How to calculate the payback period?
The payback period measures how long something takes to “pay for itself.” It is an economic method that measures the time to recover the initial investment or extra investment and is useful and quick for alternative investment evaluations.
REAL VALUES (NON-DISCOUNTED)
PRESENT VALUES (DISCOUNTED)
Purchasing solar panels and calculating their Payback period with an assumption that cost of purchase and installation is €10,000, will save on average €1000 of energy bills each year. Otherwise, the yearly inflated interest rate (from a bank, investment, with inflation) would be 3% in case the investment would not be put into solar panels. Let’s assume there are no maintenance costs.
REAL VALUES (Simple payback period)
€10,000 / € 1000 = 10
10 years payback period
PRESENT VALUES (Time value of money considered)
With our example: The total present value of the incoming cash flows would be €8529,6. The total present value of the outgoing cash flows would simply be the €10,000 investment at time t = 0.
NPV (net present value) = Present value benefits – costs
NPV = €8529,6 – €10,000 = – €1470,4
This means the NPV should be discounted
€10,000 (initial investment) -(-€1470,4) = €11,479,4
€11,479,4 / €1000 = 11,48
Payback period of approx. 11 years 6 months
How to calculate savings after the payback point?
Simple method: Take the lifespan of the product/material, subtract the payback period and multiply it with the cost of “scenario B”.
Example: Solar panels with payback period of 10 years. Otherwise, an average yearly energy bill of €10,000. There would be no maintenance costs.
PS! This method is simplistic and does not calculate costs nor inflation that also influence energy prices and average yearly bills.
As it is a simple comparison method, it is easiest do apply with options that have specific costs (or extra cost). To bring some examples:
ITEM
EXTRA COST
COST OTHERWISE
PAYBACK PERIOD
WHAT IS NOT INCLUDED
Solar Panels
€10,000 initial investment
€1000 per year for electricity
10 years
Savings afterwards, environmental sustainability, maintenance
Smart house
€5000 initial investment
20% savings on energy (€200 per year)
25 years
Convenience, extra cost for security, savings afterwards
Air-con
A+++ vs A energy class
Aircon A (1000 kWh per year, A+++) = €1500
Aircon B (1500 kWh per year, A) = €1200
1 kWh = €0.2
Aircon A = 1000*0.2 = €200
Aircon B = 1500*0.2 = €300
(€1500-€1000)/(€300-€200) = 5 years
Environmental impact
A comparison can be made with any device or material if the cost and the lifespan is known. Ideally also the cost of maintenance, which could be added and would make the calculation more precise.

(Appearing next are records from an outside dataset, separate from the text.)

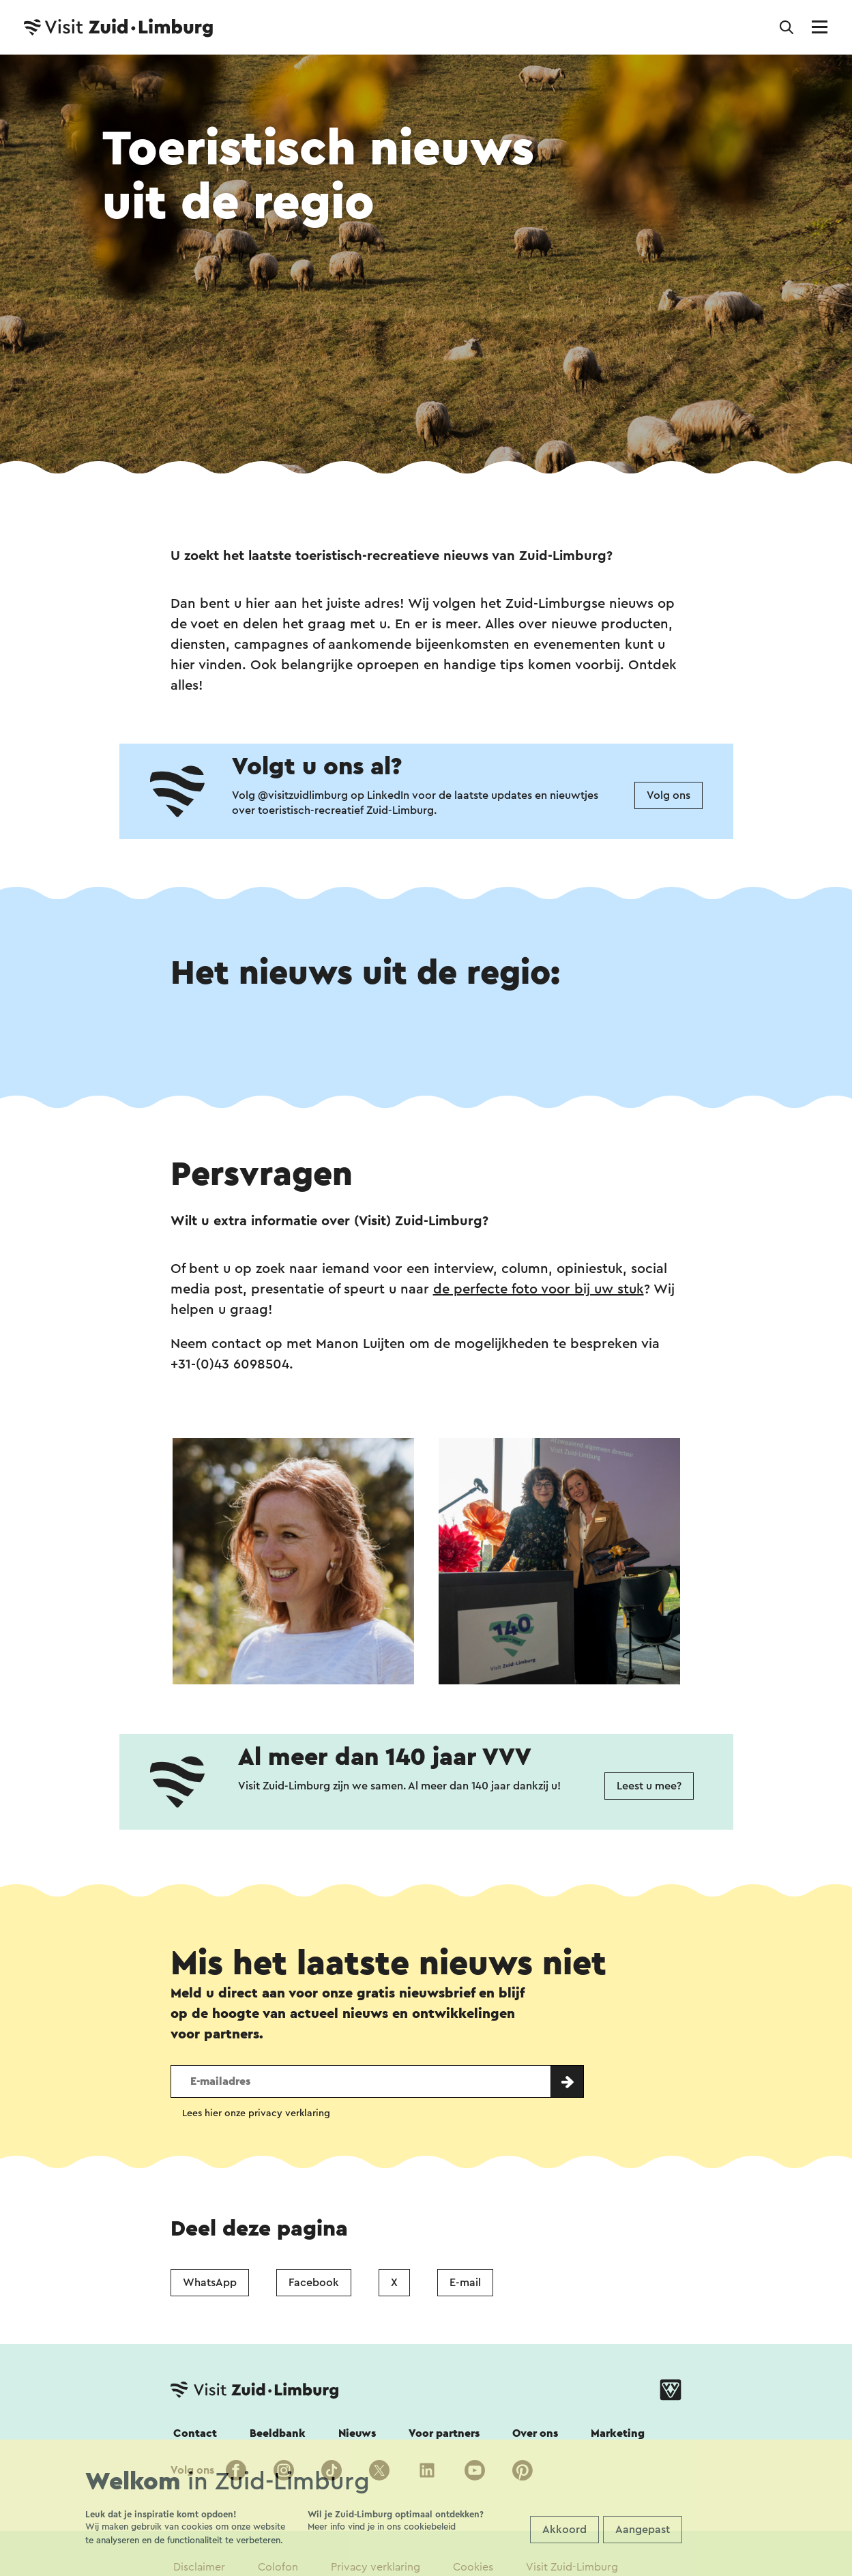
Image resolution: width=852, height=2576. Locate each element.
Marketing (618, 2433)
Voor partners (444, 2433)
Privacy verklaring (375, 2567)
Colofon (278, 2567)
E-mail (465, 2282)
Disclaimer (199, 2567)
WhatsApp (210, 2282)
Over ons (535, 2433)
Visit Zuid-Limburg (572, 2567)
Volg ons (668, 795)
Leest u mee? (649, 1786)
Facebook (314, 2282)
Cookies (473, 2567)
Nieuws (357, 2433)
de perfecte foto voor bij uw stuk (538, 1289)
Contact (195, 2433)
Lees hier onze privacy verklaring (256, 2113)
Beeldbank (278, 2433)
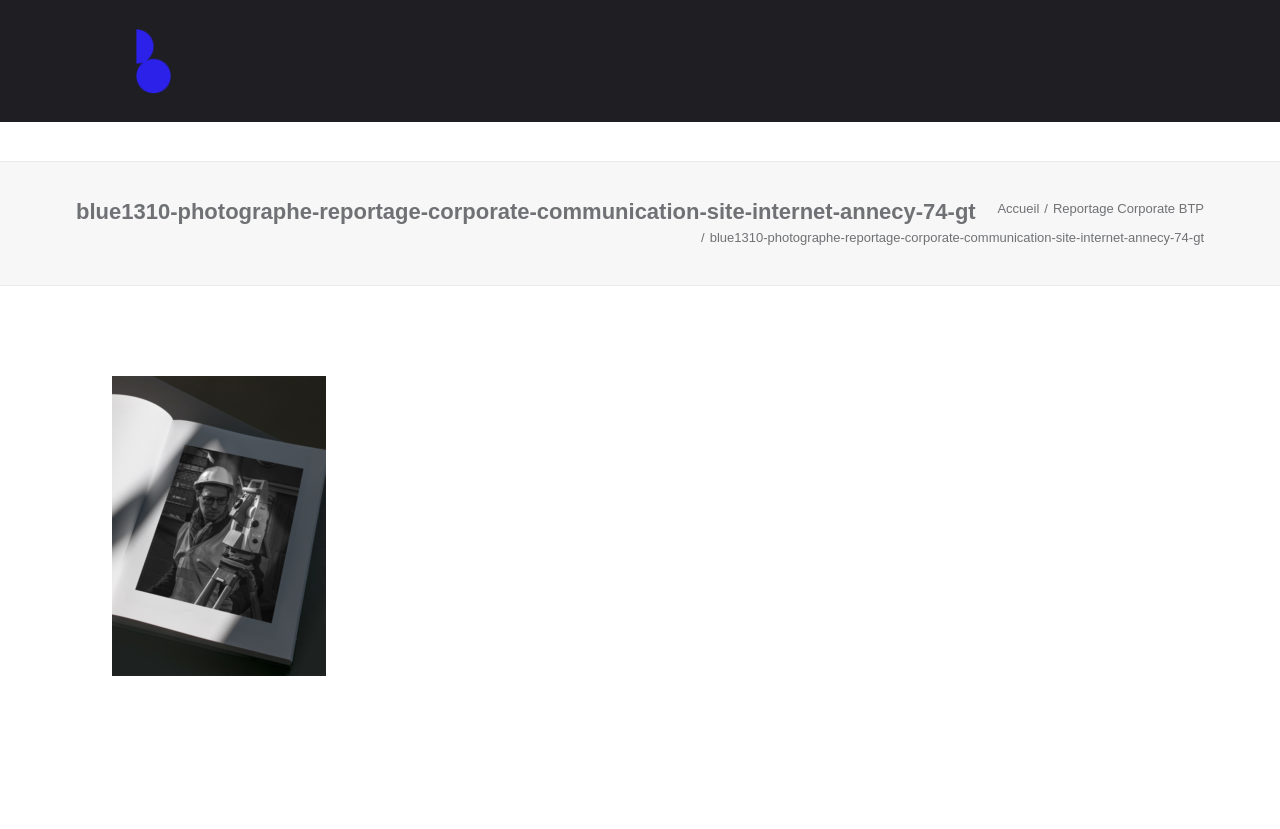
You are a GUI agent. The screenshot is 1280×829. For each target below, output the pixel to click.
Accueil (1018, 208)
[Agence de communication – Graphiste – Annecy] (130, 81)
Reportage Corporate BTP (1128, 208)
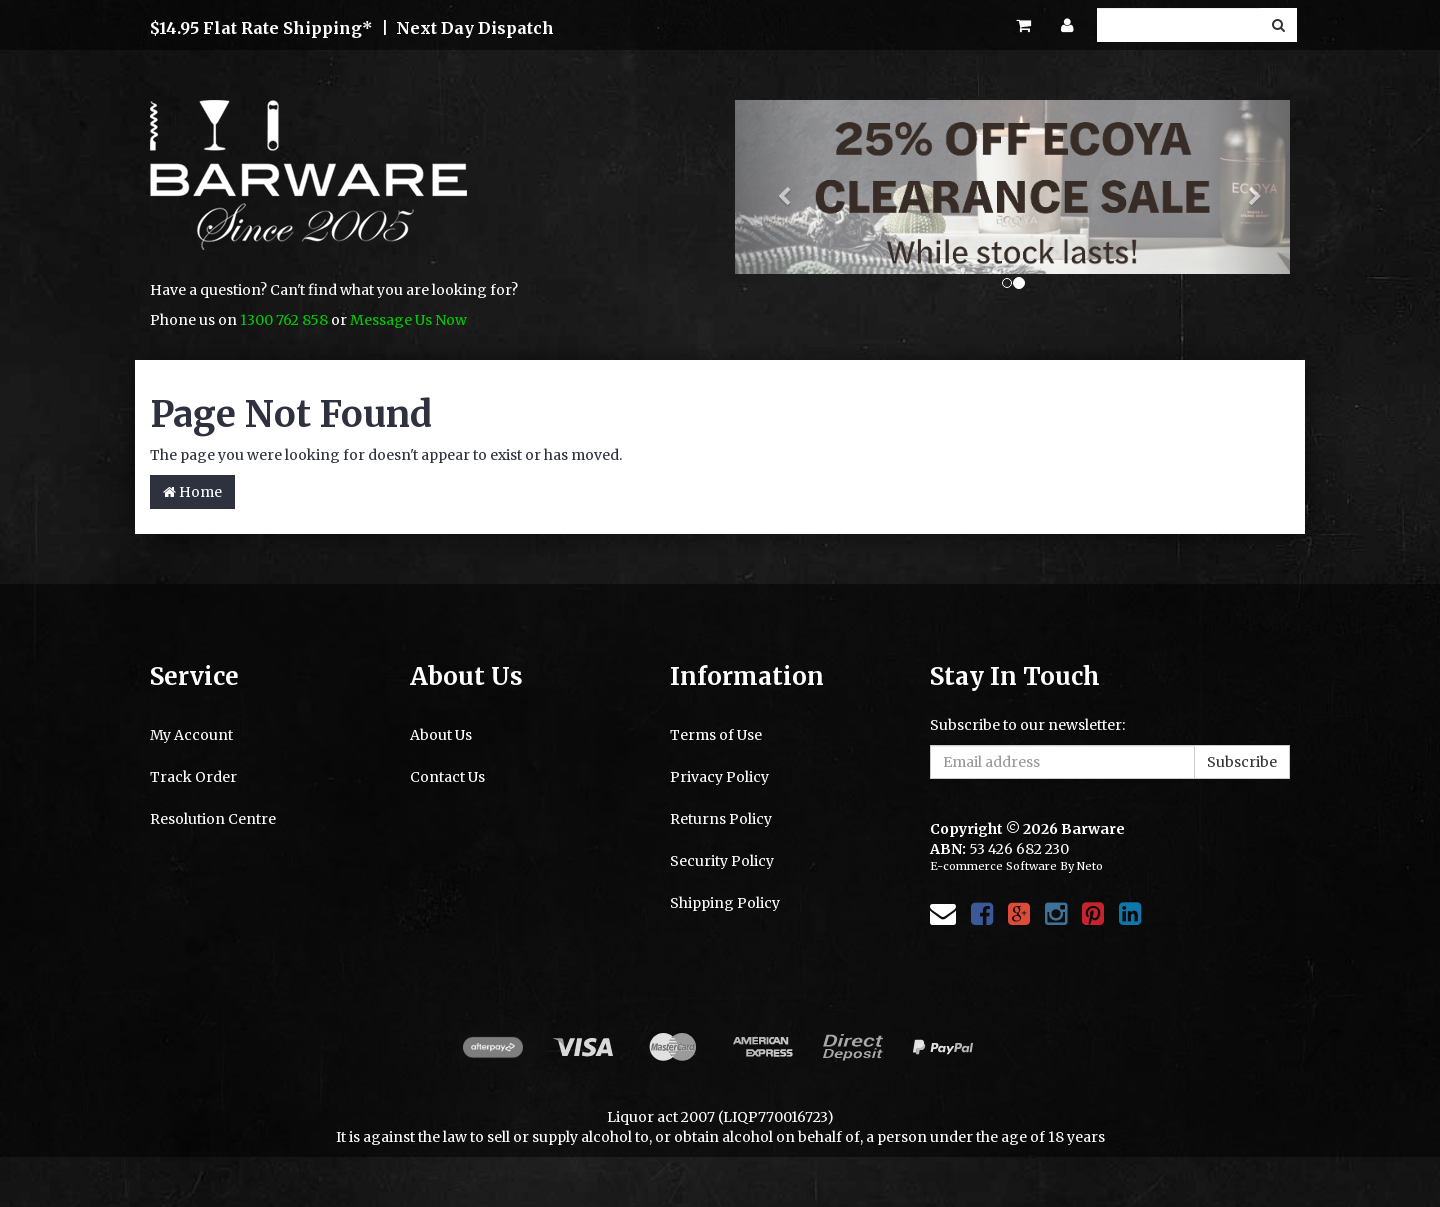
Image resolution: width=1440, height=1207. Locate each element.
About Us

Both, discounted and non-discounted calculation methods generally ignore the costs and savings after the payback point!
It doesn’t consider overall savings as the best option should always be the one with the shortest payback period. It can happen that an investment with a shorter payback period is a worse option than one with a longer pay-back period. E.g. a buying a solar panel with a life span of 20 years which costs less (quicker payback time) rather than one with 30 years life span which would have a higher total savings rate.
It is very simplistic. The payback period Is in most cases not realistic and accurate when used as the only method (especially with non-discounted calculation) and it does not consider any other factors than direct costs.
Other methods for analysis of alternative choices
Economic quantitative analysis refers to methods where the bottom line is money. Examples are: life-cycle cost analysis and cost/benefit analysis.
Environmental quantitative analysis refers to methods that measure the level of pollution that certain activities cause. Examples are: Life cycle analysis of greenhouse gas (GHG) emissions, energy efficiency analysis (nearly zero energy building concept as an example) etc.
Qualitative analysis, where the variety of variables and questions is wide and there is no one standard measurement to apply. Qualitative analysis focuses on how and why events happen without using numerical data. Examples are: social sustainability analysis, health and wellbeing analysis etc. Let’s give an example thesis that should be qualitatively analysed: “Does living in rural areas improve people’s health and wellbeing”.